My name is Molly Cobb. I am currently a USDF Bronze and Silver medalist. I am also a Certified Financial Coach, a Business Owner, a Business Consultant, and an Accountant. I own and manage a 27-acre facility in North Central Florida named Pony Paddock. I have been involved with horses for 50-plus years. The last 20-plus years as a full-time facility owner/instructor. I have started and developed 3 different facilities during my career while coaching riders from their first lesson to national competitions. I have helped other instructors develop profitable businesses, and consulted with attorneys and real estate investors. And I would like to share my experience with you as a rider, an instructor, and an entrepreneur.
As a consultant, I work with attorneys, real estate professionals, facility managers/owners, and other equine specialists to evaluate businesses, horses, and legal issues including:
Instructor liability, Facility safety, and evaluation, Developing new programs and income streams,
I grew up in 4-H and Pony Club. And did some 3-day eventing back when it was 3-day eventing and not just eventing. In high school, I got totally sidetracked and stopped riding altogether. After high school, I went to college where I earned a BS degree in Accounting and a Master’s in Administration. And set off to have a life outside of horses. After 12 years, of working as an accountant, during which time, I managed multi-million dollar budgets for several healthcare organizations, and owned serval small businesses, I returned to the horse world.
When I first returned to the horse world, I was just going to take some time off and “figure out” what I wanted to do with my career. So I started riding and training ponies, for my family. A the time, my mother had a large Welsh pony breeding operation named Dragon’s Lair and produced many nationally ranked hunter ponies. When I came “home” there was no lesson program and no training program. My mother’s ponies were a hobby and her passion. But not a business. And so my journey of developing and managing horse farms started.

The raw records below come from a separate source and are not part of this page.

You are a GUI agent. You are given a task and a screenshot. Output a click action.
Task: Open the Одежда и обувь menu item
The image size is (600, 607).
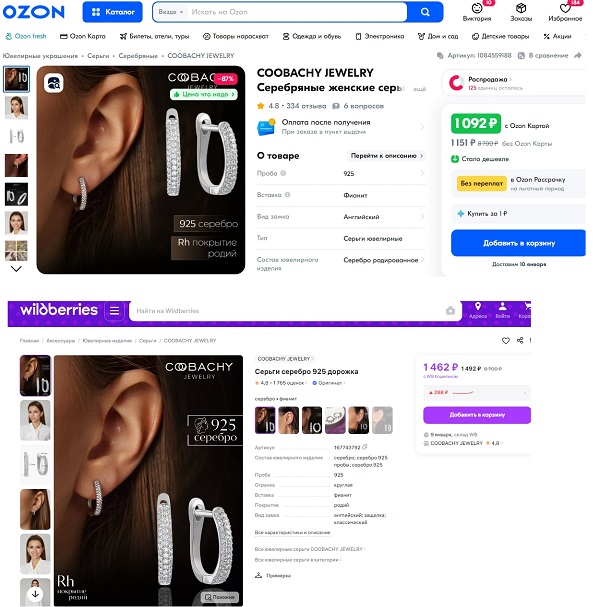[x=312, y=36]
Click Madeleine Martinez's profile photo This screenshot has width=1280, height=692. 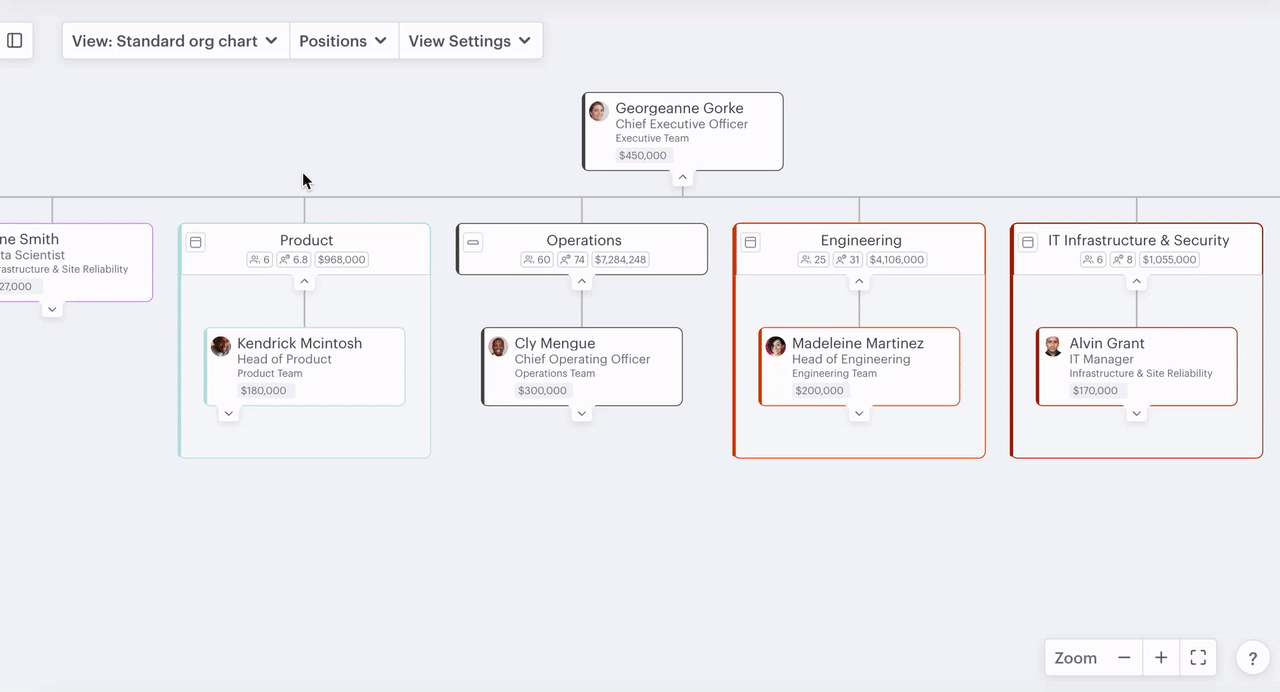(776, 346)
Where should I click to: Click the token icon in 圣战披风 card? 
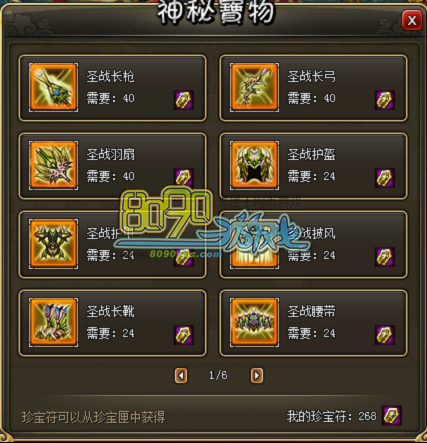[x=385, y=257]
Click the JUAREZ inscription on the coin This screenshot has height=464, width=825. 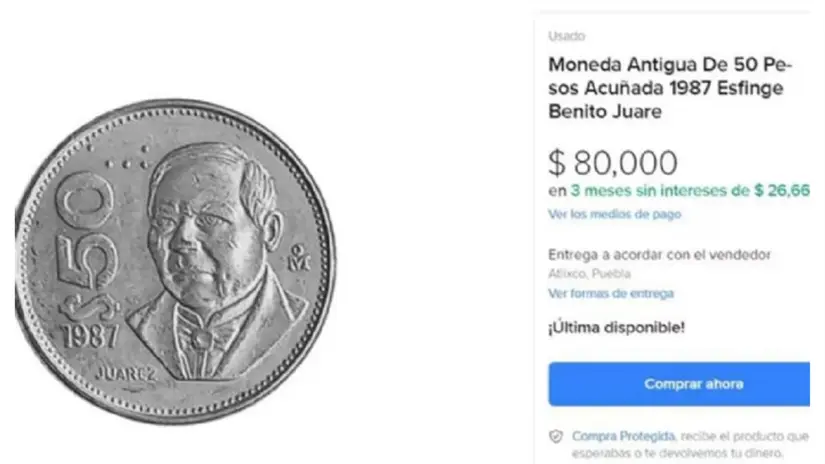127,374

I started my dressage journey in 2002, when I found myself with a beautiful Welsh cross pony mare, who did not wish to be a hunter pony. Actually, she just didn’t like kids. Annabelle was my niece’s short stirrup pony. But she didn’t like children, other than Morgan, my niece. And if her rider didn’t understand that thing about an “inside leg to an outside rein”, she wasn’t staying in the ring. It is very difficult, impossible even, to sell a hunter pony with such an attitude. So, I decided she would be my dressage pony. And that is where my “struggle” began.
Both of my medals have been accomplished while riding non-traditional horses. In fact, a lot of it was done on an Arabian gelding named LJR On The Wild Side. At the time I started this blog, I was working on my last two scores for my gold medal.

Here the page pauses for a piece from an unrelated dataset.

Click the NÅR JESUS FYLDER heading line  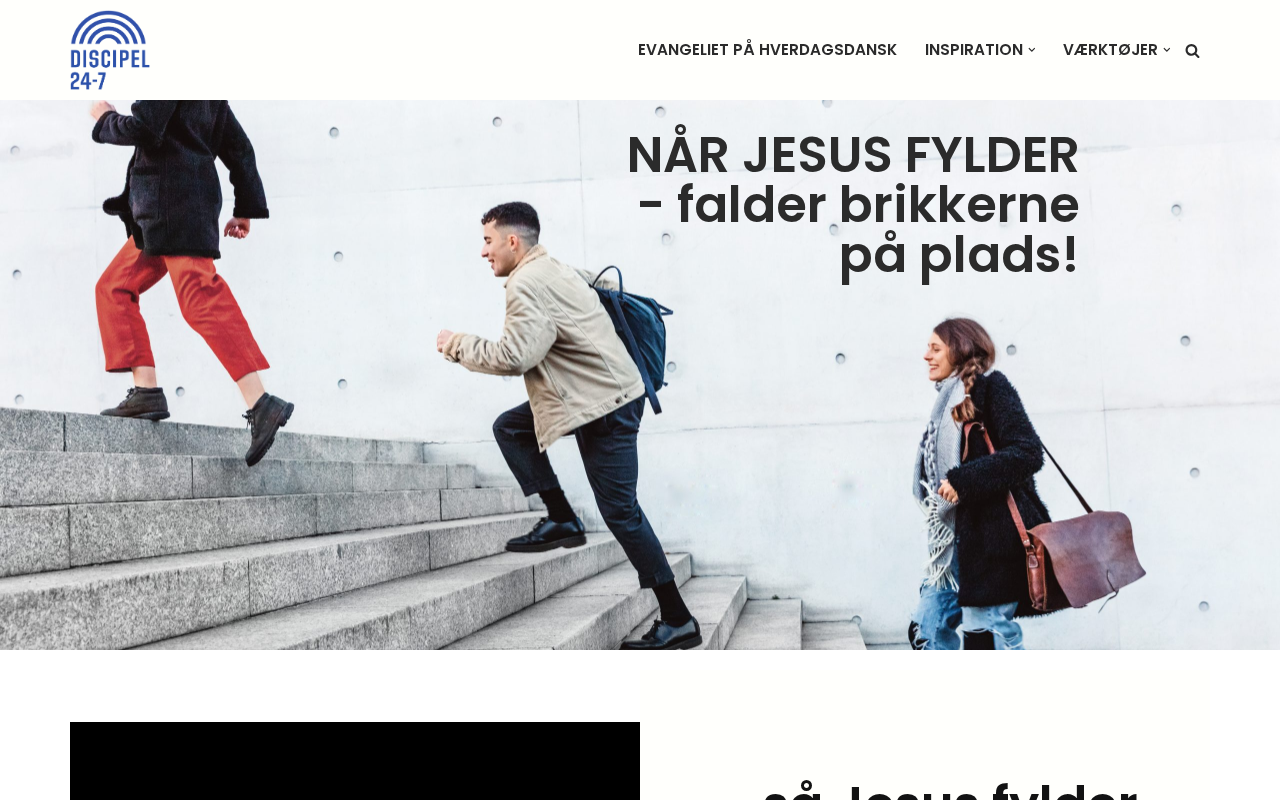point(853,155)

When I was eventing, I hated dressage. Dressage was that part I had to do in order to go cross country. I remember my instructor making me ride endless 20-meter circles for “no reason at all”. I could not understand how all those circles were going to help me on cross country. And why the hell did it have to be so exact?? But I think I have finally outlived my ADD. And now have a good case of OCD kicking in. I find the theory of dressage very interesting. Maybe my instructor explained it to me back in the day. And I just couldn’t hear it. But now my brain is finally ready for it.
This blog is to share my experiences as an instructor, a dressage rider, and a financial coach. I hope to explain some things in terms we can all understand. Hopefully, I can help you with your riding, and your business. I hope my experiences, as a rider and business owner, will help motivate and inspire you. I hope to make you laugh and help you realize that we all get frustrated on this journey. Hopefully, I can explain some things that I have struggled to understand so you won’t have to work quite as hard.